I am worried that if we follow Karen Gillon's logic, we will create a body that is so powerful that it will become a major force in the Parliament—it could outrank the Parliamentary Bureau. The proposal seems to be out of kilter with the scale of the problem. I say again that we should examine what happens at the moment to see whether it needs to be tightened up. I agree that there is an opportunity to consider the threshold, but we ought to reflect on the effectiveness of the current process. In particular, we should consider whether it is appropriate for NEBU to refer decisions to the corporate body.

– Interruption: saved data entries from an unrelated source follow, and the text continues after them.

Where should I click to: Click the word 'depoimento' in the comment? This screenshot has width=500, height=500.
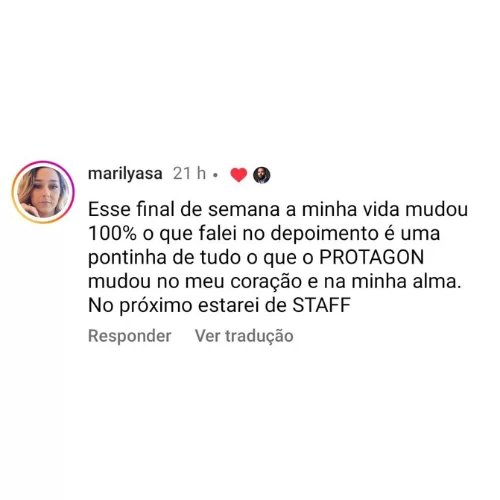point(324,233)
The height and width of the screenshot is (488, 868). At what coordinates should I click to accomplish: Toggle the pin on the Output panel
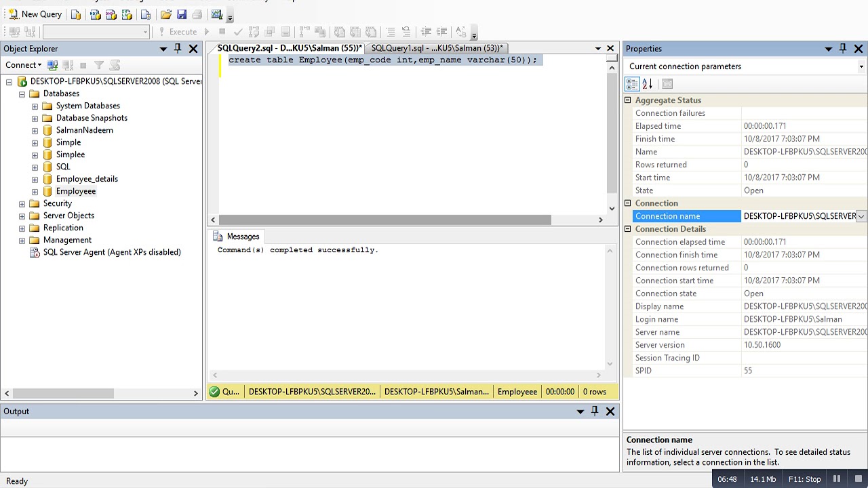(x=595, y=411)
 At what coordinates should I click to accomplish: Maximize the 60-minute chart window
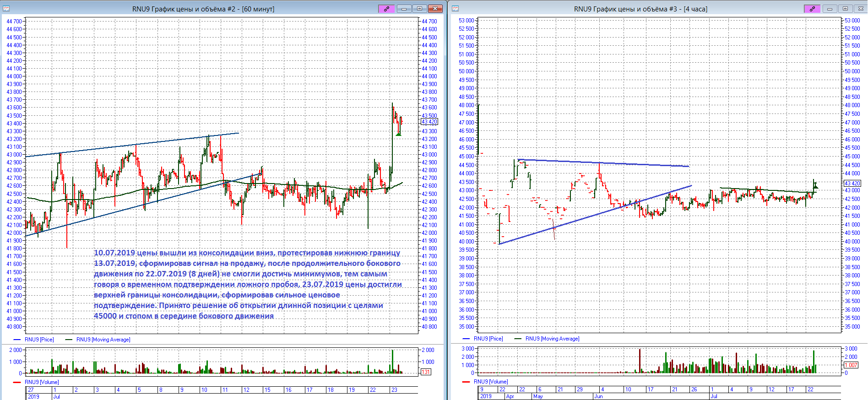point(419,9)
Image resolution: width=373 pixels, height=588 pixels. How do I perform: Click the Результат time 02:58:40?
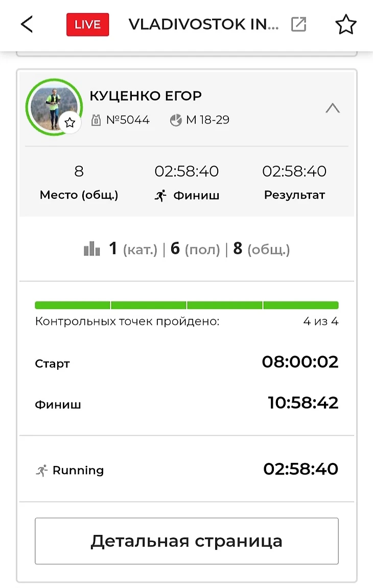(294, 171)
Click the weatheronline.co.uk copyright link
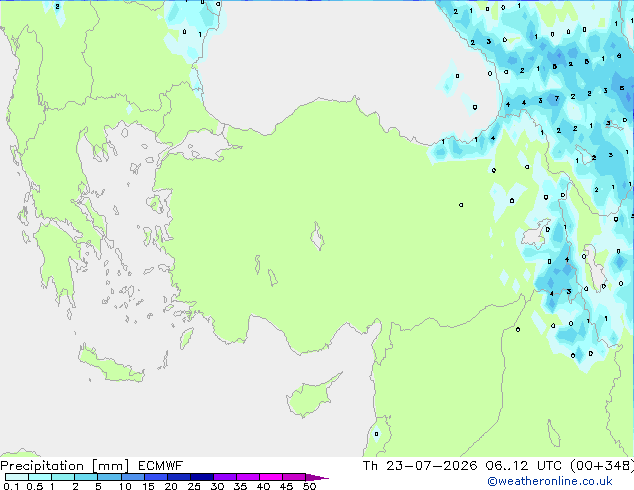634x490 pixels. pos(549,481)
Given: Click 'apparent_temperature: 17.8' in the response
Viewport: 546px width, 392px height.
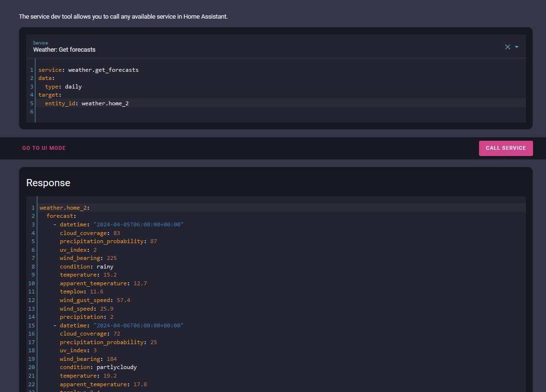Looking at the screenshot, I should (103, 384).
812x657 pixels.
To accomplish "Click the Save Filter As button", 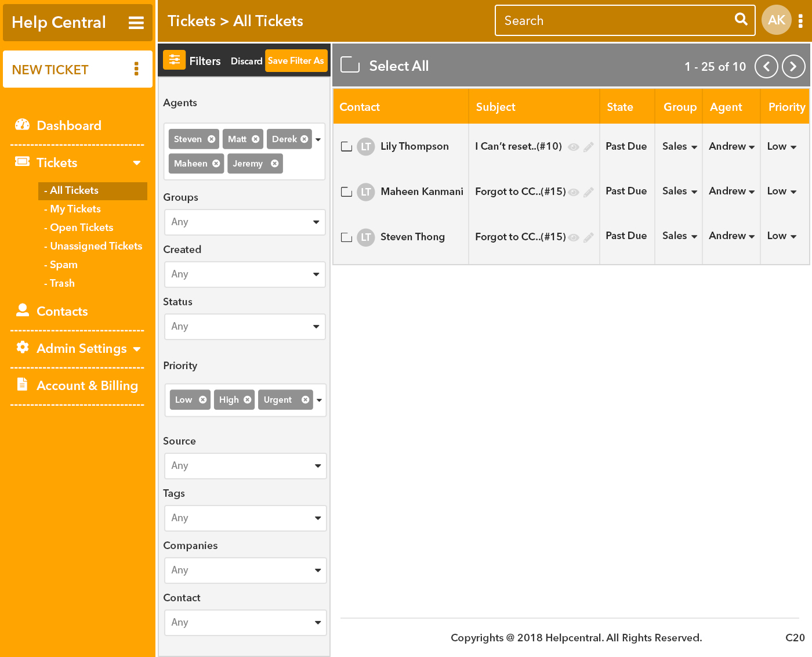I will coord(296,61).
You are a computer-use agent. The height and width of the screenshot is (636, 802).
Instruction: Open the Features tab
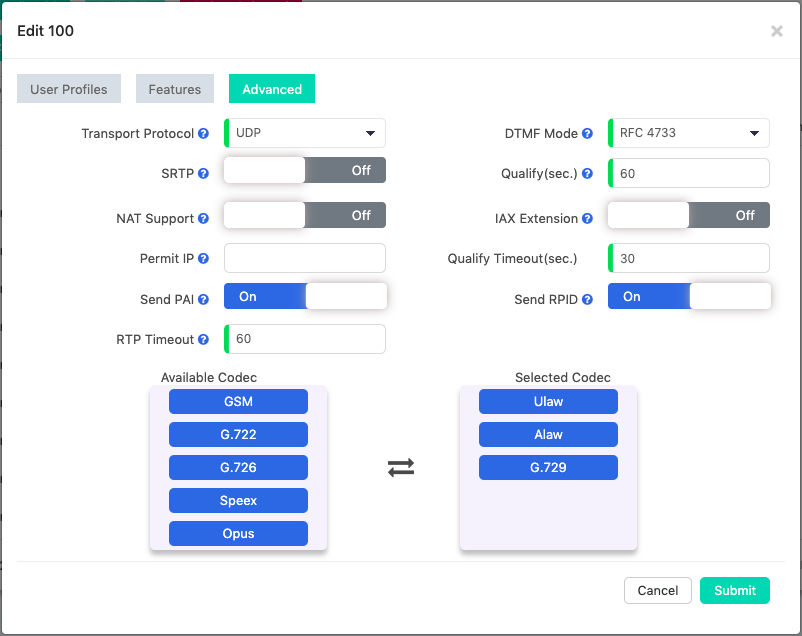[x=175, y=89]
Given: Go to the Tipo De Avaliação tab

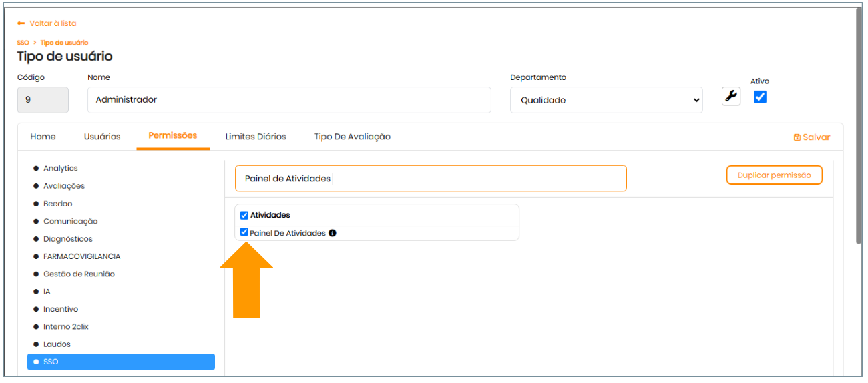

Before we go any further, we need to make a fundamental decision. Do we have enough evidence to suggest that the extent of the problem is such that another body is needed to consider priorities, or will an increased threshold deal with the problem, as Irene Oldfather suggests? If the latter, much of the discussion that will follow and the questions that will be asked will be superfluous.
Having considered what happened in the previous session and what might happen in the current session, I believe that there is a potential problem with the process. I would rather put in place a robust set of procedures to address that potential problem. If the problem does not arise, people's concerns about the procedures will be irrelevant. If the problem arises, I would rather that Parliament had thought about it in advance and put something in place to deal with it than that we had to take panic measures.
That is useful to me, convener. I was hoping that the Procedures Committee could find a unanimous position. The matter will be important in the future and we should strive to ensure that we reach such a position, even though it will take us longer to do so. However, I can see some fault lines developing already that will be difficult to overcome.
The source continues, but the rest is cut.